Jenófanes cree que se produce una mezcla de tierra con el mar, pero que con el tiempo se va liberando de lo húmedo, asegurando que tiene las siguientes pruebas: que tierra adentro y en los montes se encuentran conchas, que en las canteras de Sicilia se encontró la impronta de un pez y de focas, en Paros la impronta de un laurel en el seno de una roca y en Malta placas con toda clase de animales marinos. Explica que éstas se produjeron cuando, antaño, todo se encontraba enfangado y que la impronta se secó en el barro.

 

Como explica Adrienne Mayor en su fantástica obra The first fossil hunters, Jenófanes está considerado como el primer escritor en reconocer la naturaleza orgánica de los fósiles. Bien es cierto que las conchas y peces del Terciario no difieren demasiado de los que podemos ver en los mares en la actualidad, lo que ha hecho que algunos paleontólogos recientes no concedan demasiada relevancia a los hallazgos de Jenófanes. Identificar una concha fosilizada hallada a kilómetros de distancia del mar permite establecer conjeturas más o menos plausibles… pero ¿cómo explicar la aparición de un inmenso hueso?
La mitología griega nos habla de gigantes, seres portentosos, violentos y de cualidades formidables que habitaban en lejanas regiones, como los hiperbóreos. Pero no hay un consenso explícito en las fuentes a la hora de definir la altura y las proporciones de estos personajes. Por lo general, de hecho, se subraya con más ahínco su fuerza y capacidad para el combate que su estatura. Por ello, aunque la mitología griega tuviera una panoplia de referentes a los que acudir para explicar el descubrimiento de insólitos huesos, no había un objetivo claro al que adjudicárselos.

En todo caso, en la literatura clásica abundan las referencias sobre la aparición de sorprendentes fósiles, como demostró sobradamente Adrienne Mayor en la citada obra y en un artículo posterior titulado “Ancient references to the fossils from the land of Pythagoras” (escrito junto a Nikos Solounias).

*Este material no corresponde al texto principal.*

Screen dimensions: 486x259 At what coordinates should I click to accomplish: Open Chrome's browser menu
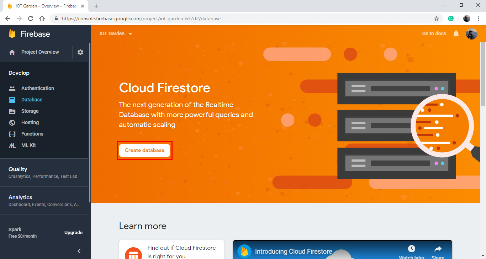click(x=478, y=19)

Uno de los descubrimientos más sorprendente fue el que tuvo lugar en la Isla de Samos, donde aparecieron ejemplares fósiles de grandes mamíferos del Mioceno y del Plioceno. Tal vez uno de los ejemplares que de manera más intensa debió cautivar a los griegos del pasado fue los restos del Samotherium que, sin duda, contemplarían con asombro. Tanto debió fascinarles aquella pieza que en una cerámica vemos a Hércules y Hermíone enfrentándose a una extraña bestia que parece estar portando el cráneo del extinto animal.

Detalle de una cerámica griega con Hércules y Hermíone.

Fotografía antigua de un cráneo de Samotherium.

No es fácil saber con exactitud cómo explicaron la naturaleza de aquellos extraños fósiles y qué era lo que más les interesaba conocer sobre estas maravillas, pero sin duda su vasta mitología les sirvió de soporte para, cuanto menos, enfrentarse con mejores recursos a su extrañeza. En este sentido, es muy interesante el caso de los cráneos de elefantes enanos que aparecieron en diversos puntos del mediterráneo y que, por la curiosa morfología de sus cuentas orbitarias rápidamente fueron asociados con los míticos cíclopes.

Cráneo fósil de elefante enano.

Cabeza romana del cíclope Polifemo.

La intención de esta breve entrada no es tanto relatar los múltiples ejemplos que abundan en los escritos del mundo clásico sobre estos hallazgos, pues para ello contamos con una amplia bibliografía, sino más bien estimular la reflexión sobre cómo los imaginarios de la época modulan las explicaciones y las respuestas ante los enigmas históricos o biológicos más inexplicables. Las disciplinas científicas de nuestro siglo XXI ofrecen, qué duda cabe, respuestas distintas a las que ofrecían los filósofos y naturalistas griegos, revestidas además de ese halo de objetividad incuestionable con la que se presentan. Ahora fechamos con exactitud la antigüedad de los huesos, conocemos su composición, recreamos con fidelidad las estructuras óseas de las especies extintas que nos precedieron y lanzamos hipótesis sobre sus hábitats y conductas. Pero ¿qué otras preguntas no estamos sabiendo responder, tal vez más pertinentes, por los condicionamientos de nuestro actual imaginario científico?